Fleet Vehicle Policy
  • Eligibility lists are illustrative, not official: The vehicle examples in the fleet guide are explicitly noted as non-exhaustive and may change as manufacturing evolves. There is no mechanism for regular updates or a definitive official list. Municipalities searching for certainty — particularly around pickup truck availability, which is essential for public works operations — are directed to rely primarily on vendor attestations. Good Roads continues to recommend that the Province publish and maintain a comprehensive, regularly updated eligibility list.
  • Standardized criteria for “operational infeasibility” are absent: While the guide provides a definition, municipalities still apply it subjectively on a case-by-case basis. Without common criteria, application will vary across the province and municipalities may face inconsistent audit outcomes. Good Roads recommends the Province develop practical examples and documentation guidance.
  • Supply chain capacity and delivery timelines are unaddressed: Ontario municipalities are still managing residual fleet lifecycle challenges from pandemic-era supply disruptions. Concentrating significant new public sector vehicle demand within a constrained pool of eligible manufacturers carries real risk of supply pressure and cost escalation. Good Roads had recommended proactive provincial engagement with OEMs, supply monitoring, and collective purchasing mechanisms.
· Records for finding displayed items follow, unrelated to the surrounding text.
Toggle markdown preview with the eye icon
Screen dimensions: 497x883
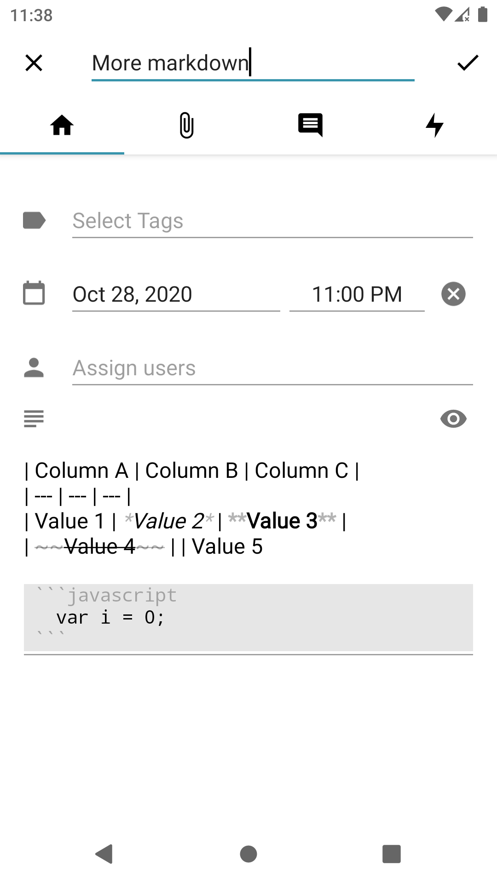point(453,419)
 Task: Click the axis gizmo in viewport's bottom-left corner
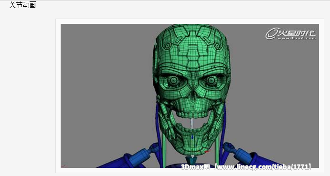pyautogui.click(x=64, y=166)
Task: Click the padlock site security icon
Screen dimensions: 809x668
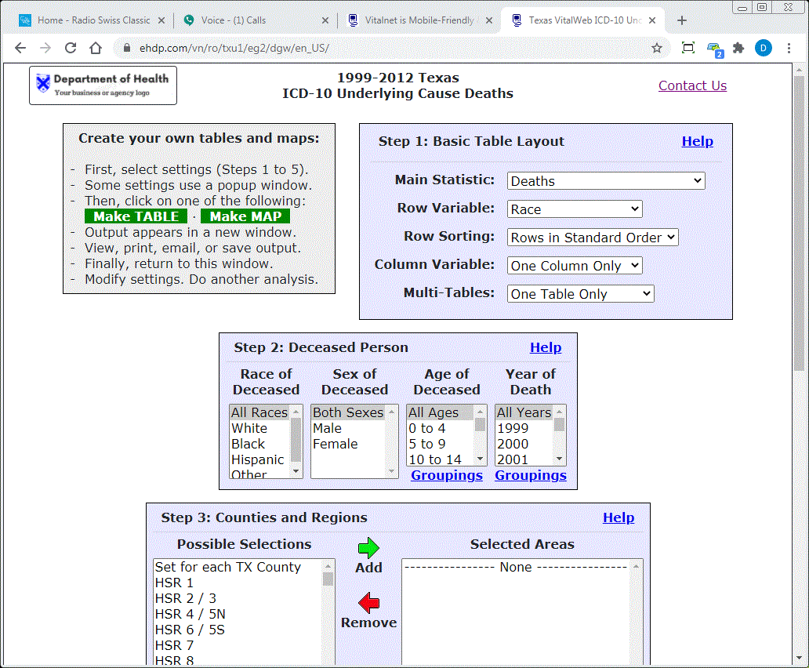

Capital Infrastructure Policy
  • No value-based thresholds for Domestic Supply Chain Plans: The requirement to prepare and evaluate Domestic Supply Chain Plans applies to all capital infrastructure procurements at any dollar value. Smaller municipalities with limited procurement staff will face a proportionally greater administrative burden. Good Roads had recommended scaling the depth of requirements to the size and complexity of the procurement.
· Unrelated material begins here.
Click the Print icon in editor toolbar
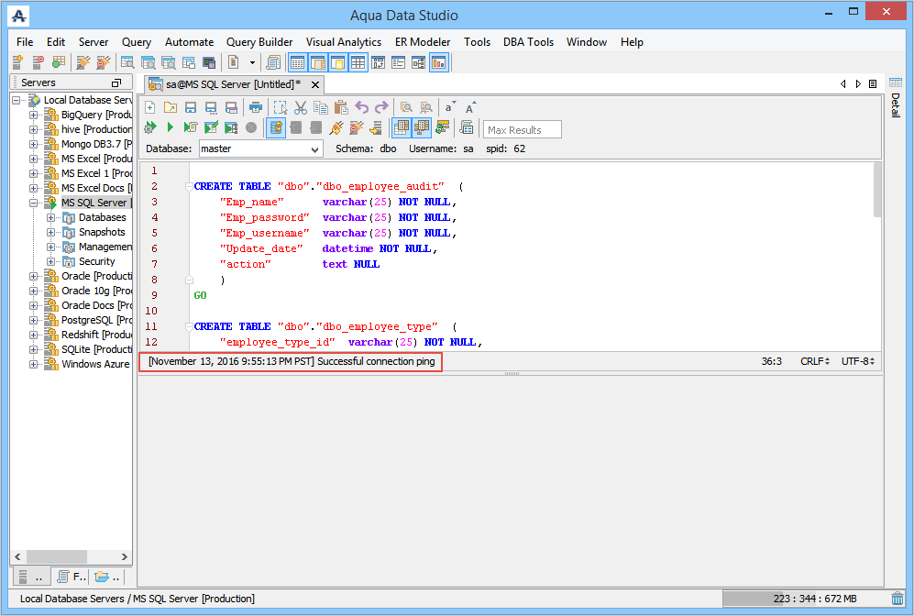This screenshot has height=616, width=914. click(x=256, y=107)
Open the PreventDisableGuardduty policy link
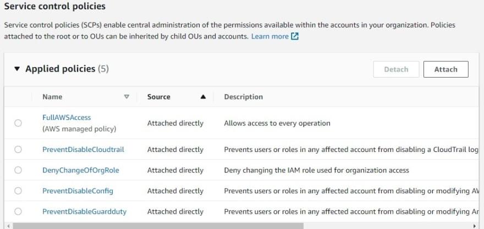484x229 pixels. [84, 212]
  • Trade and funding agreement interactions remain unclear: The directive acknowledges the existence of federal funding conflicts but does not provide the formal legal interpretation guidance Good Roads recommended. Municipalities receiving federal funding through programs may face unresolved tension between provincial and federal procurement conditions. Good Roads recommends the Province provide formal guidance and confirm whether compliance with the directive constitutes a safe harbour against trade agreement challenges.
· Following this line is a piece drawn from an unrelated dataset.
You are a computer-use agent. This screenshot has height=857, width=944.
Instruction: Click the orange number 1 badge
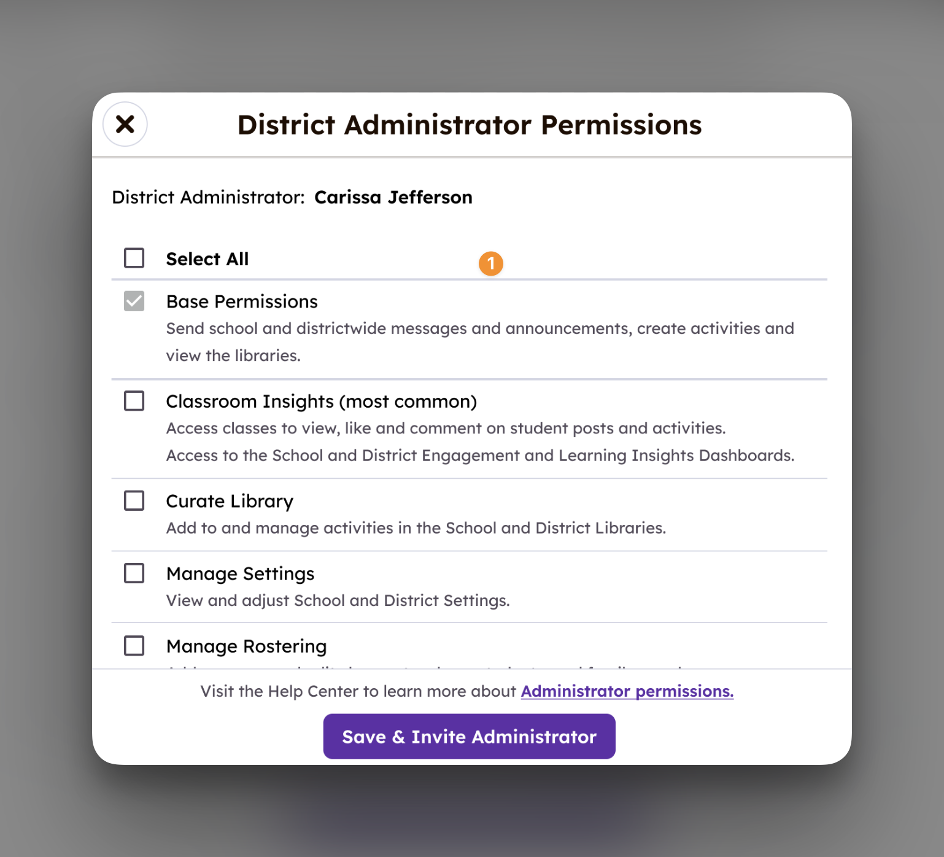[x=491, y=264]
  • Compliance verification remains a municipal responsibility: The directive permits municipalities to rely on vendor attestations as evidence of domestic content, which provides some protection. However, it does not establish a provincial audit or oversight framework. Good Roads had recommended a risk-based, Province-led model to ensure consistency and protect municipalities from disproportionate audit risk if vendor attestations prove inaccurate.
  • No monitoring framework for cost or competition impacts: Good Roads is concerned that requiring all vendors to prepare Domestic Supply Chain Plans for every capital procurement may increase administrative costs — which will ultimately be reflected in contract prices — and may discourage participation by smaller regional contractors. No mechanism for monitoring these impacts or triggering policy adjustments has been established.
  • Reporting obligations still flow to multiple provincial entities: While consolidated in one section, municipalities may still receive data requests from Supply Ontario, MPBSDP, MMAH, and Treasury Board Secretariat. Good Roads continues to recommend a single-contact-point model and standardized reporting templates aligned with existing capital project reporting structures.

Next Steps

Municipalities should review the Municipal Buy Ontario Procurement Directive, the Capital Infrastructure Guide, and the Fleet Vehicle Guide to understand how these requirements apply to their procurement activities. The Ministry will be holding training sessions on the directives in early May. To read the guides and register for the training, please visit the Supply Ontario website.

Good Roads will continue to engage with the Province on the outstanding concerns noted above and will provide further updates as additional guidance is issued.